For more than 15 years, Knowlan has welcomed first-year students at the School of Medicine by giving the Edmund Pellegrino Professionalism Lecture at the ceremony, where he also leads the newly coated students in reciting the Hippocratic Oath for the first time.

Before he addresses the Class of 2022 at their White Coat Ceremony on August 3, Knowlan shared his passion for teaching, his favorite part of the ceremony and the importance of keeping the focus on the patient.

‘I Just Love to Teach’

After graduating with his medical degree from St. Louis University in 1954, Knowlan came to Georgetown for his residency, which was briefly interrupted by his service in the U.S. Navy. His early career experiences at Georgetown inspired him to become an educator.

“When I came here, it was after World War II and there was a great upsweep in medical care,” Knowlan said. “It happened that they got a couple of guys who were interested in teaching and as we came in as residents and interns, they encouraged us to be involved with teaching and the students.”

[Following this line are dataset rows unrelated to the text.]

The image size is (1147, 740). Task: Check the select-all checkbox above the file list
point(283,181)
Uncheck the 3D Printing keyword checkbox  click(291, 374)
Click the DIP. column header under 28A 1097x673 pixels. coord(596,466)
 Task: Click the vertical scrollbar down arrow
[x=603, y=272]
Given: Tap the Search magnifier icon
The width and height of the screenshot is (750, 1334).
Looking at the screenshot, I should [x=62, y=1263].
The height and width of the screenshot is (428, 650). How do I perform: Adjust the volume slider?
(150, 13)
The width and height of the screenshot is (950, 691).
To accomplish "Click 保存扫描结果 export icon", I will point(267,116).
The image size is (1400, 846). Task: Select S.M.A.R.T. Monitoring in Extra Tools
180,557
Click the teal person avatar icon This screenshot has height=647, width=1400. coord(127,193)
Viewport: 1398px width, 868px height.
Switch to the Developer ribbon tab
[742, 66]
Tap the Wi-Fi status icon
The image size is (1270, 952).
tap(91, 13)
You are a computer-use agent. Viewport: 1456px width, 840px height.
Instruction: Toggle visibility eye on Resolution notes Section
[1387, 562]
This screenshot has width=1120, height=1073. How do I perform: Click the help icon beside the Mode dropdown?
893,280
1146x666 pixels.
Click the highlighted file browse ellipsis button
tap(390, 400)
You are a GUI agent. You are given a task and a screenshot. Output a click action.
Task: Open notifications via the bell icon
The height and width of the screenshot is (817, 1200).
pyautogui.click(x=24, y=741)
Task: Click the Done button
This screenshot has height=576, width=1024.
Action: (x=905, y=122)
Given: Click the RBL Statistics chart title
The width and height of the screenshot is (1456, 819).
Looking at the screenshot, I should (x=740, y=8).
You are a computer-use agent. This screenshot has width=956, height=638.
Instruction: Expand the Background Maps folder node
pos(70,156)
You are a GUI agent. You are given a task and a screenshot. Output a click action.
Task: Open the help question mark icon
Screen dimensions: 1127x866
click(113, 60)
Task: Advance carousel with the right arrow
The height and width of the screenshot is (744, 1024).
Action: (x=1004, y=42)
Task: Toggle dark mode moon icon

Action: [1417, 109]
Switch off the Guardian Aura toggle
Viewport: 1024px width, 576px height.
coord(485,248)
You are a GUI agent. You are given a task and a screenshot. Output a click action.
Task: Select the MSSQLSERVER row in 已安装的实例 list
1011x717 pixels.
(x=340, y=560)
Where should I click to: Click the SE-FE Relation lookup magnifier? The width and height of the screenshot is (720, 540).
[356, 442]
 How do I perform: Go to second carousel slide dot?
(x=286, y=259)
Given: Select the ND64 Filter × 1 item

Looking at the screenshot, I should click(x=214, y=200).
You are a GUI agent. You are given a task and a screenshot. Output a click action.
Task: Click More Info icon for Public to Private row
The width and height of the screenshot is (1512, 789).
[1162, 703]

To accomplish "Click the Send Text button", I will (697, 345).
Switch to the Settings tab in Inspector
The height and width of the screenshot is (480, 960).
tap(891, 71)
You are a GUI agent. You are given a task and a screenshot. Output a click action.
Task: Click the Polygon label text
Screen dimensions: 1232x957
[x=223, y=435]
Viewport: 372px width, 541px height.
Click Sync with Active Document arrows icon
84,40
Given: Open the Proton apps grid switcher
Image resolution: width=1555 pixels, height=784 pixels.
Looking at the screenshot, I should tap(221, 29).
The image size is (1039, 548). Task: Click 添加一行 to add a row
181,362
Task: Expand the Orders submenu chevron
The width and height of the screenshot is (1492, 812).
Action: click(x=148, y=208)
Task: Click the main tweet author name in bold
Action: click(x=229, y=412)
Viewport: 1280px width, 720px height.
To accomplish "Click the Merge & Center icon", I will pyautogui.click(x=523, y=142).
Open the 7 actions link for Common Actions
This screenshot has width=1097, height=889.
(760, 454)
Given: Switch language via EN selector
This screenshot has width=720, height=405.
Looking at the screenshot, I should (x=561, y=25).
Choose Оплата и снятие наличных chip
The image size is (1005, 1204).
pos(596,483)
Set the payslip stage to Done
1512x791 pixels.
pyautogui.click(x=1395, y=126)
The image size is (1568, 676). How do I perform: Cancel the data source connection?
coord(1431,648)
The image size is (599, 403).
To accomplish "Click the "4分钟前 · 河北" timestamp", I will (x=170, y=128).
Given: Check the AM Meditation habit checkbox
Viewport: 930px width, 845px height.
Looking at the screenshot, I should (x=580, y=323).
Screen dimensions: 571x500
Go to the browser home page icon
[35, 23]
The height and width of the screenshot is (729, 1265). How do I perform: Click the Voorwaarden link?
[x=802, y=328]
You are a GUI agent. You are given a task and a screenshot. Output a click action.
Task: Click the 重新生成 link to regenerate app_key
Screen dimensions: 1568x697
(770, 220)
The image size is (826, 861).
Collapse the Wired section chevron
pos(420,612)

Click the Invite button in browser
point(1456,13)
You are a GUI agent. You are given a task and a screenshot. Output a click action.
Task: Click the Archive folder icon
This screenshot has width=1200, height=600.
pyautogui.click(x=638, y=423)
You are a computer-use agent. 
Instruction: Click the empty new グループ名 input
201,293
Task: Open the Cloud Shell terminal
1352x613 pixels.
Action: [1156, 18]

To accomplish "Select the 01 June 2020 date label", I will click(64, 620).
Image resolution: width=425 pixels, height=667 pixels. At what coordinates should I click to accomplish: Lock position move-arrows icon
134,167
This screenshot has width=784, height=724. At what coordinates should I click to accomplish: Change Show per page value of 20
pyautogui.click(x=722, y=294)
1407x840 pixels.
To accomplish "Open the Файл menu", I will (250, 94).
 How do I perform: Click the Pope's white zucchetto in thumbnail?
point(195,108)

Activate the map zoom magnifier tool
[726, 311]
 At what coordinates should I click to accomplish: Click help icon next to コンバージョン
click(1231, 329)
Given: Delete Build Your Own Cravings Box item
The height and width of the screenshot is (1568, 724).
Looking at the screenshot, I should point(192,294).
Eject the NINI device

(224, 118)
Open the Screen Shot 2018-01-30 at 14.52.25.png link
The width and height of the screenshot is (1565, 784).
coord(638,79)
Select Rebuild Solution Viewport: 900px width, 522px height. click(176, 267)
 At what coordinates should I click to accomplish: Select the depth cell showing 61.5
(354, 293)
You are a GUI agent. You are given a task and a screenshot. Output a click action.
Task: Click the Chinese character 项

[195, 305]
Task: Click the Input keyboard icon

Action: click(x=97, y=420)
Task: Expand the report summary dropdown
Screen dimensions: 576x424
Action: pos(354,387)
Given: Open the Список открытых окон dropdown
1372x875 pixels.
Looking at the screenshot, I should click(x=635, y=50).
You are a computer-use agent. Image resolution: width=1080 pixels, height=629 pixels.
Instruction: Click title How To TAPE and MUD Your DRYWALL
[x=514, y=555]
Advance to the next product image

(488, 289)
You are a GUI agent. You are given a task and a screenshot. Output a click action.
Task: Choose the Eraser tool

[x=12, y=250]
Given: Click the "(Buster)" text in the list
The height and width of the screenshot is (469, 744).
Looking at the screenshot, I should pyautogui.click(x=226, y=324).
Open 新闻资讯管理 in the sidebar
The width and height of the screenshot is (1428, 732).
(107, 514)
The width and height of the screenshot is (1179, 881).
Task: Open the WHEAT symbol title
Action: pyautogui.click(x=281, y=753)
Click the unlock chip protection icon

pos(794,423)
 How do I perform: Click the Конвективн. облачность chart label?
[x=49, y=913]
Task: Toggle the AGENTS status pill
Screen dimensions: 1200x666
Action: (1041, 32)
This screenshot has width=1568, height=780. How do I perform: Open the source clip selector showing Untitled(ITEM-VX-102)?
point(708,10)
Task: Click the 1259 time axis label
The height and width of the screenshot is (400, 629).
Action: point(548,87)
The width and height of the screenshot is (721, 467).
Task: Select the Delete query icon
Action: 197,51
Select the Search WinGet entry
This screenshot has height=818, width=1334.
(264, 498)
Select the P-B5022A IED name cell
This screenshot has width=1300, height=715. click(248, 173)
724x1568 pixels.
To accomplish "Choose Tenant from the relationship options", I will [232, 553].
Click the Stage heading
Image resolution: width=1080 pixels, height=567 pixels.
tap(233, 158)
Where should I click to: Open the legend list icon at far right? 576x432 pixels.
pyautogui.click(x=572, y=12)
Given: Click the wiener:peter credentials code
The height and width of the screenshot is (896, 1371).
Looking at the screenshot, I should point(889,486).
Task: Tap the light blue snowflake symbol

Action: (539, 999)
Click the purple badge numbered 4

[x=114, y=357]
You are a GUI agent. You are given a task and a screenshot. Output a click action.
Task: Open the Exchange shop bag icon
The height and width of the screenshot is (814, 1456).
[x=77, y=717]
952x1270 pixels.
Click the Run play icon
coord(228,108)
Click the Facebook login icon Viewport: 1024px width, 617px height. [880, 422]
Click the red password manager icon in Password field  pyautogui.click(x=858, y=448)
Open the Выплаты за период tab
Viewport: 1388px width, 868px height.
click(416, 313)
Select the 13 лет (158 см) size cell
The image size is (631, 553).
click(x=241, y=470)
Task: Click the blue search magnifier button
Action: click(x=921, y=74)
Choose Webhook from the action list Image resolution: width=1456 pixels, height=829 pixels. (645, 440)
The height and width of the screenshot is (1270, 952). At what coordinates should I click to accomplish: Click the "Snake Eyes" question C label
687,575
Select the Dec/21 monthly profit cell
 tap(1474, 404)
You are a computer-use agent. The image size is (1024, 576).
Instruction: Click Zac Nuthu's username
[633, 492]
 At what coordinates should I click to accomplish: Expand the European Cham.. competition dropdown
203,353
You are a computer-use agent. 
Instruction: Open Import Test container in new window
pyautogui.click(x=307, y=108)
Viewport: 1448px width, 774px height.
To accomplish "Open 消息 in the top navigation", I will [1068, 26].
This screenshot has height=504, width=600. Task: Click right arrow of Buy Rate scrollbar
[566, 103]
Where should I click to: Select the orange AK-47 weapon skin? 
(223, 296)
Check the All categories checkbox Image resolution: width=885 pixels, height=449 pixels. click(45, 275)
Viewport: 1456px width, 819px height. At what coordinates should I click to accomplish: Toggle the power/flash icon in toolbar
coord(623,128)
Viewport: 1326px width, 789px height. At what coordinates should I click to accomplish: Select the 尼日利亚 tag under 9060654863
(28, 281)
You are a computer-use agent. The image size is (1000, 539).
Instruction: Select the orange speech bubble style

In addition to serving as a founding member of the MAGIS Society of Master Teachers, Knowlan was the inaugural inductee into the Golden Orchard, which recognizes faculty members who have received three or more Golden Apple Awards from Georgetown students.

“I just love to teach,” he said. “The only one who learns is the teacher. If you want to learn something, teach it. And that‘s what I do and that‘s what I did. I loved medicine and I liked it more and more. And I was able to be involved in teaching.”

Reconnecting with Old Friends, Former Students

Because of his long tenure at Georgetown, Knowlan has seen the children and grandchildren of alumni participate in the White Coat Ceremony as incoming students, often coated by their parents or grandparents. Having the opportunity to reconnect with former students and old friends is one of his favorite parts of the ceremony.

“You run into people, that’s the fun of it,” he said. “Many people you teach, from every class, there’s probably 10 or 15 mothers, fathers, grandfathers, uncles. They come up to me and say, ‘Remember me?’ And often I do.”

In 2013, Knowlan was onstage for the White Coat Ceremony when he was approached by the grandfather of an incoming student and an old friend, William C. Roberts, MD, executive director of the Baylor Heart and Vascular Institute and editor-in-chief of the Baylor University Medical Center Proceedings. With Knowlan’s permission, Roberts included his lecture talk in the publication.

Focus on the Patient

In his poignant remarks at the White Coat Ceremony, Knowlan usually mentions the joys of pursuing a career in medicine without shying away from its demands. He quickly summarizes how the field of medicine has changed from his own medical school graduation in 1954 to the present day.

Above all, Knowlan challenges students to dedicate themselves to their patients, especially as medicine becomes increasingly specialized. “It is so important to be focused on the patient, more than ever rather than less than ever,” he said. “That’s the focus of my talk this year. To find the specific treatment for the specific patient so that they get the right thing, the doctor has to be very focused on the patient.”

“I think that’s the key to the whole thing, to remember what you’re doing,” Knowlan said. “You’re there to help the patient and improve his situation.”